• [WORK ORDER]: Output all records exactly.

• [SOURCE DATA]:

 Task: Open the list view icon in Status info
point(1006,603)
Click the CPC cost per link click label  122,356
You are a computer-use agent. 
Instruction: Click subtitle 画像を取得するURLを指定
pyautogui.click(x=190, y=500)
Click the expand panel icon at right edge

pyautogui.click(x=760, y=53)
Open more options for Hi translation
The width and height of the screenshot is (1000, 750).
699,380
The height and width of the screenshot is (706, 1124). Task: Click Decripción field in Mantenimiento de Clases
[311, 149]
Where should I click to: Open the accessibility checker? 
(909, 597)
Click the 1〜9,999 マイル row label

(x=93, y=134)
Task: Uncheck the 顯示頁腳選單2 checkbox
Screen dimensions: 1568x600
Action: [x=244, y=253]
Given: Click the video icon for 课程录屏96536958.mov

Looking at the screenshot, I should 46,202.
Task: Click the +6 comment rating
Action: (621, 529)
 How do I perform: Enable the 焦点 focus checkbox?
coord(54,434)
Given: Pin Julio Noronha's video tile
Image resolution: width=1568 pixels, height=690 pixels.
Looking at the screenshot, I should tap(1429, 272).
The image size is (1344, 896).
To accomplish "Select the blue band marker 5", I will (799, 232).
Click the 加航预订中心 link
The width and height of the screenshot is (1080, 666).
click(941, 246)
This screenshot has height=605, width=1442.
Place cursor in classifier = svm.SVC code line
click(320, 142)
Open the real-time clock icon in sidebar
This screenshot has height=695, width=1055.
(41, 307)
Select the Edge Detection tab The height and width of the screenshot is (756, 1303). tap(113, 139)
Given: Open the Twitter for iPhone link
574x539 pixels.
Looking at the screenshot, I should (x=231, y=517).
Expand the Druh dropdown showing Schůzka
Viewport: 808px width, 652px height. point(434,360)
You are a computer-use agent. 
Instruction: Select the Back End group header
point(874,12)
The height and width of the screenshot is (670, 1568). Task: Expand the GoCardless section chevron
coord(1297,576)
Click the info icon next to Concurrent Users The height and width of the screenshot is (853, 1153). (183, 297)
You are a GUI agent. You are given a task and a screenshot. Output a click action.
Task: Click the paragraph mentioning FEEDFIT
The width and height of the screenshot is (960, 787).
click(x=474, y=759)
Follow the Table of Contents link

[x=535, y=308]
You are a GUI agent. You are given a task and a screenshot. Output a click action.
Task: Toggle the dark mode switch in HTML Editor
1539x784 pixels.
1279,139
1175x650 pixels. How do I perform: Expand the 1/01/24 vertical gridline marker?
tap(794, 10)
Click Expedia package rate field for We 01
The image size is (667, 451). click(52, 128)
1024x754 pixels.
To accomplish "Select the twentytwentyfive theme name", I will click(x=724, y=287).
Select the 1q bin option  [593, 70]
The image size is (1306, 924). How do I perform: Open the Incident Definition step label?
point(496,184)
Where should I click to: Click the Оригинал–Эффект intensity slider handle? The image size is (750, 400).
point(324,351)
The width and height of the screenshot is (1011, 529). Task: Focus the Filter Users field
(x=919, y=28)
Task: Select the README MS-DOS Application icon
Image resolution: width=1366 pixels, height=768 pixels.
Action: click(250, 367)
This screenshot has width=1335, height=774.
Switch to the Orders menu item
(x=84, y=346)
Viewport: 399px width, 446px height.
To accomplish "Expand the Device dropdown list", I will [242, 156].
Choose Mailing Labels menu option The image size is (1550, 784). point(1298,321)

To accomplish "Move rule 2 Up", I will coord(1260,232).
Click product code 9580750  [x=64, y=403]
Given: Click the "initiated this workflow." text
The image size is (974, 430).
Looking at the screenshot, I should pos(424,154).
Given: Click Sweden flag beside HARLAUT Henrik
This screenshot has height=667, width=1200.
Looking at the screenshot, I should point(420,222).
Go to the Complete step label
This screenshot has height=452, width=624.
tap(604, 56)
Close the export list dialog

• [RESULT]:
 Task: Open the list view icon in Status info
point(1006,603)
Click the CPC cost per link click label  122,356
You are a computer-use agent. 
Instruction: Click subtitle 画像を取得するURLを指定
pyautogui.click(x=190, y=500)
Click the expand panel icon at right edge

pyautogui.click(x=760, y=53)
Open more options for Hi translation
The width and height of the screenshot is (1000, 750).
699,380
The height and width of the screenshot is (706, 1124). Task: Click Decripción field in Mantenimiento de Clases
[311, 149]
Where should I click to: Open the accessibility checker? 
(909, 597)
Click the 1〜9,999 マイル row label

(x=93, y=134)
Task: Uncheck the 顯示頁腳選單2 checkbox
Screen dimensions: 1568x600
Action: [x=244, y=253]
Given: Click the video icon for 课程录屏96536958.mov

Looking at the screenshot, I should 46,202.
Task: Click the +6 comment rating
Action: (621, 529)
 How do I perform: Enable the 焦点 focus checkbox?
coord(54,434)
Given: Pin Julio Noronha's video tile
Image resolution: width=1568 pixels, height=690 pixels.
Looking at the screenshot, I should tap(1429, 272).
The image size is (1344, 896).
To accomplish "Select the blue band marker 5", I will (799, 232).
Click the 加航预订中心 link
The width and height of the screenshot is (1080, 666).
click(941, 246)
This screenshot has height=605, width=1442.
Place cursor in classifier = svm.SVC code line
click(320, 142)
Open the real-time clock icon in sidebar
This screenshot has height=695, width=1055.
(41, 307)
Select the Edge Detection tab The height and width of the screenshot is (756, 1303). tap(113, 139)
Given: Open the Twitter for iPhone link
574x539 pixels.
Looking at the screenshot, I should (x=231, y=517).
Expand the Druh dropdown showing Schůzka
Viewport: 808px width, 652px height. point(434,360)
You are a computer-use agent. 
Instruction: Select the Back End group header
point(874,12)
The height and width of the screenshot is (670, 1568). Task: Expand the GoCardless section chevron
coord(1297,576)
Click the info icon next to Concurrent Users The height and width of the screenshot is (853, 1153). (183, 297)
You are a GUI agent. You are given a task and a screenshot. Output a click action.
Task: Click the paragraph mentioning FEEDFIT
The width and height of the screenshot is (960, 787).
click(x=474, y=759)
Follow the Table of Contents link

[x=535, y=308]
You are a GUI agent. You are given a task and a screenshot. Output a click action.
Task: Toggle the dark mode switch in HTML Editor
1539x784 pixels.
1279,139
1175x650 pixels. How do I perform: Expand the 1/01/24 vertical gridline marker?
tap(794, 10)
Click Expedia package rate field for We 01
The image size is (667, 451). click(52, 128)
1024x754 pixels.
To accomplish "Select the twentytwentyfive theme name", I will click(x=724, y=287).
Select the 1q bin option  [593, 70]
The image size is (1306, 924). How do I perform: Open the Incident Definition step label?
point(496,184)
Where should I click to: Click the Оригинал–Эффект intensity slider handle? The image size is (750, 400).
point(324,351)
The width and height of the screenshot is (1011, 529). Task: Focus the Filter Users field
(x=919, y=28)
Task: Select the README MS-DOS Application icon
Image resolution: width=1366 pixels, height=768 pixels.
Action: click(250, 367)
This screenshot has width=1335, height=774.
Switch to the Orders menu item
(x=84, y=346)
Viewport: 399px width, 446px height.
To accomplish "Expand the Device dropdown list", I will [242, 156].
Choose Mailing Labels menu option The image size is (1550, 784). point(1298,321)

To accomplish "Move rule 2 Up", I will coord(1260,232).
Click product code 9580750  [x=64, y=403]
Given: Click the "initiated this workflow." text
The image size is (974, 430).
Looking at the screenshot, I should pos(424,154).
Given: Click Sweden flag beside HARLAUT Henrik
This screenshot has height=667, width=1200.
Looking at the screenshot, I should point(420,222).
Go to the Complete step label
This screenshot has height=452, width=624.
tap(604, 56)
Close the export list dialog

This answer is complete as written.